Every horse responds differently to their life experiences of building trust, bond, connection and communication.  Each receives their life changes differently.  Rhett had experienced many life changes in his short 7 years and the calloused, yet sharp, edge he had was palpable.  Rhett had suffered both ‘passive’ (early years) and ‘active abuse’ (later years).  Passive abuse does not involve physical harm, rather it is characterized by neglect – lack of food, water, shelter or veterinary care.  Active abuse involves physical harm, such as punishment by excessive use of a whip, and beatings.

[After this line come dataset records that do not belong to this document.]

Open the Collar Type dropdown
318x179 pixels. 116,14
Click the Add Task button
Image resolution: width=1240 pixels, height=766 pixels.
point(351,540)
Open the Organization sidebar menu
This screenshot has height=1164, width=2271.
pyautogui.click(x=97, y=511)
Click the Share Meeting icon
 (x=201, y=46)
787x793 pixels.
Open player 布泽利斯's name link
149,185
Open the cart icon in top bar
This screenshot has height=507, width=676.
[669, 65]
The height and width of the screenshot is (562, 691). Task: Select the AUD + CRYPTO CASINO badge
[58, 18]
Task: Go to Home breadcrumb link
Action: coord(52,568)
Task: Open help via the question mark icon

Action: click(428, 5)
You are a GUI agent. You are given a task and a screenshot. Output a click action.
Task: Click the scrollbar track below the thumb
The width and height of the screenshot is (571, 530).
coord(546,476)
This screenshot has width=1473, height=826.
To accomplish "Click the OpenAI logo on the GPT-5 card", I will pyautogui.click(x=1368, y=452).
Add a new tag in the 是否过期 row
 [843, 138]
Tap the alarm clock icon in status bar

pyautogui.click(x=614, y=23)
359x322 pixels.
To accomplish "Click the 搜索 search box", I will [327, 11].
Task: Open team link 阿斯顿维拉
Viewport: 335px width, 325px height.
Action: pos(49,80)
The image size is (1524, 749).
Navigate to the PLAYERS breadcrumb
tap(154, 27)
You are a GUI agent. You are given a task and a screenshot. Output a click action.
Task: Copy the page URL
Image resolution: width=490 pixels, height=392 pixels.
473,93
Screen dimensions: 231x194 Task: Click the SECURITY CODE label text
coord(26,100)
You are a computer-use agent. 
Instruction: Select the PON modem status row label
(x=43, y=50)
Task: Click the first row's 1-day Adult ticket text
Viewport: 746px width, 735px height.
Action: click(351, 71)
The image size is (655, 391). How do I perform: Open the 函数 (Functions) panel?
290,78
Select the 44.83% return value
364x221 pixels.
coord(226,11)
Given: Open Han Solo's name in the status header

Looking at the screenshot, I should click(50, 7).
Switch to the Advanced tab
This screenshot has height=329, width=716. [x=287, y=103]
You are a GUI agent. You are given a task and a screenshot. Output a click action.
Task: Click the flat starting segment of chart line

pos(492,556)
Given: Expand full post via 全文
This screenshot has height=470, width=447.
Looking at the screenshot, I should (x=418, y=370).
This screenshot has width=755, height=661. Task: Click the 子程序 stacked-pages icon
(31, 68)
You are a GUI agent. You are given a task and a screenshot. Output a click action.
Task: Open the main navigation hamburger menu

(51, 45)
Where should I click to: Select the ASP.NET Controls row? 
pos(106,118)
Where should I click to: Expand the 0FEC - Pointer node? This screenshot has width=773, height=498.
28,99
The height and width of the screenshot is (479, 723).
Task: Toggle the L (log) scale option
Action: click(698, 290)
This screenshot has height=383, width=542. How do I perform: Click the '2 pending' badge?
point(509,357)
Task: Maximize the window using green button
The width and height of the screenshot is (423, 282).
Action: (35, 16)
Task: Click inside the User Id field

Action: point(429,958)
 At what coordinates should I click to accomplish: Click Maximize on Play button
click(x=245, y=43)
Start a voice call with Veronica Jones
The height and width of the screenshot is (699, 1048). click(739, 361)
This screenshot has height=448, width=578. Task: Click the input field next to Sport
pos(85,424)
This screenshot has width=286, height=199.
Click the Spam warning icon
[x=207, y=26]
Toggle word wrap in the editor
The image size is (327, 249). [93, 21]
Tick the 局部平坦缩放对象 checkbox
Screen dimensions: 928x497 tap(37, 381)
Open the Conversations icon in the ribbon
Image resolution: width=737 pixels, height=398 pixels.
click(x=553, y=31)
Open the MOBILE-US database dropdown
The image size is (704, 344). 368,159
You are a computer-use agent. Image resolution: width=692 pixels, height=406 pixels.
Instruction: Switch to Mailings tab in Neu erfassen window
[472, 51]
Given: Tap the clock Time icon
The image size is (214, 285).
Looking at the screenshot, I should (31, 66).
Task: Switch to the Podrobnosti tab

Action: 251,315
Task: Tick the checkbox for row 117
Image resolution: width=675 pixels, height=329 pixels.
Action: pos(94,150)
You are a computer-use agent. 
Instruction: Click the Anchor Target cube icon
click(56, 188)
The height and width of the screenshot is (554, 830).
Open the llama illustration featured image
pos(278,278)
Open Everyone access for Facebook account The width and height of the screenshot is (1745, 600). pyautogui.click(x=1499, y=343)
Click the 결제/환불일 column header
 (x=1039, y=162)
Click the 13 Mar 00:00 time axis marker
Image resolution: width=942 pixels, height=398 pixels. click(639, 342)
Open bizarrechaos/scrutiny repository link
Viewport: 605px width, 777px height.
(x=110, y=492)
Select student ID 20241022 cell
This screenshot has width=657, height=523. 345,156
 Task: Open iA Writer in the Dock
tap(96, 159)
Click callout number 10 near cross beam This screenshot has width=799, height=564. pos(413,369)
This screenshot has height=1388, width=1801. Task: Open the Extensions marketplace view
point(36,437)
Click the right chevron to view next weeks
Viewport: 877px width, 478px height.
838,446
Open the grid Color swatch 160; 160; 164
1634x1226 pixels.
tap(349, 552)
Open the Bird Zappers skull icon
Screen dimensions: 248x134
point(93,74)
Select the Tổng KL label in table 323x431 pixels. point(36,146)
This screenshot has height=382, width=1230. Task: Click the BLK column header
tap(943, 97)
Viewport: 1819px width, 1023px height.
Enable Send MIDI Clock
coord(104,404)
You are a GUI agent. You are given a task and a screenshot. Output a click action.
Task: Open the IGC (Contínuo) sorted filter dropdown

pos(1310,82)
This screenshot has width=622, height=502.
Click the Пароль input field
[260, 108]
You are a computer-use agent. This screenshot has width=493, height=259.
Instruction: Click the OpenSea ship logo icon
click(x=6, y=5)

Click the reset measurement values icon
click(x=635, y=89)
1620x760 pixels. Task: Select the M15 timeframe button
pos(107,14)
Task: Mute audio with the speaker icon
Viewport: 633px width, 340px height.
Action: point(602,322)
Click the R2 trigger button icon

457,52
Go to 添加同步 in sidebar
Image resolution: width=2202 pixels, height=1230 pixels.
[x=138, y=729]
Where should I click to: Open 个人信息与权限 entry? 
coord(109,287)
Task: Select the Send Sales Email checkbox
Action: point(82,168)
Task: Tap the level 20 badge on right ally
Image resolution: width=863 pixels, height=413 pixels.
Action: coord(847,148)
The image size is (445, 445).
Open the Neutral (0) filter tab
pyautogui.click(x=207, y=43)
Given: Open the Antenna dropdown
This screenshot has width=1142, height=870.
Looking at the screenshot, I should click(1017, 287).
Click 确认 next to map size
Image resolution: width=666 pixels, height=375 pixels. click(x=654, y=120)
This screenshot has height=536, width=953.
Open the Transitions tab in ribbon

And because of this, Rhett’s trust was inhibited in the beginning, because of his ‘learned behaviors’, especially when things offered in autonomy and at liberty.


We began to find our groove and routine.  We allowed each interaction, no matter how seemingly small, to organically flow into a ‘learning session’.   Which meant our therapy sessions were many!





Rhett said “did you know I learn better if I’m offered something I like rather than something that scares me and makes me defensive?  Do the opposite of what you know.  Do the opposite of what you know.” 

I knew alot about the use of the pressure/release system or ‘negative’ reinforcement.  Don’t let the word ‘negative’ scare you, it simply means ‘to remove’ .  Apply pressure, horse moves, remove pressure.

“Do the opposite of what you know.”  The opposite was positive reinforcement.  That would be my new learn-ing.  My new skill.  Our new language.  (Language and Learning Lesson)

Everyone who knows me, knows I am a ‘learn-a-holic’ and a  ‘share-a-holic’.  I am obsessed with observing, researching and experimenting.   Learning a new skill and technique would be no big deal.   HOWEVER …

As adults, we learn differently than we do as children.  All ‘learners’ go through stages of learning.   Since I am a ‘learn-a-holic’, I knew Rhett and I were entering

“The Four Stages For Learning Any New Skill”

  • Stage 1 – Unconscious Incompetence. I don’t even know I don’t know .
  • Stage 2 – Conscious Incompetence. I know I don’t know.
  • Stage 3 – Conscious Competence. I know I know but still requires thought and effort.
  • Stage 4 – Unconscious Competence.  I know it so well, it’s second nature.

Rhett was the MASTER of Stage 4 – Unconscious Competence of reactions for ‘learned behaviors’.   His skills and techniques were legendary!!

The characteristics of anger, fear, panic and anxiety were attached to nearly everything requested of Rhett, from simply stepping over or back out of my space, and him reacting with a threatening bite, to not kicking swiftly and violently when asked to pick up his hindfeet.   He had so much practice with the skills of ‘defense’, that it truly had become “second nature” and was performed easily and certainly without his thinking.

That is why Rhett was the MASTER  of Stage 4 – Unconscious Competence with his reactions to what I was observing as ‘learned behaviors.’


As an adult learner, I am embarking on learning a new skill that I had heard of and read about but had not applied to a horse. This new learning and development of skills began for me in Stage 2 – Conscious Incompetence.   I recognized I didn’t not know how to use positive reinforcement and the clicker.  But I also knew the value, and true need in this instance, of learning this new skill.  Another tool for the toolbox.  I also knew  the making of mistakes was integral to the learning process.  (Learning and Language Lesson)

The making of mistakes was hard for someone who, herself,  was a MASTER of Stage 4 – Unconscious Competence, in the use of negative reinforcement.   I no longer thought at all  about how to use the tools, it was ‘second nature’ to me.

Ahhhhhh – the discomfort of being a learner.  An adult learner.




This was going to be more than a horsemanship journey.

This was going to be a life-changing journey.

A life-man-ship journey.   (Learning, Language and Life Lesson)

Do you see your personal lesson(s) in this chapter of the story?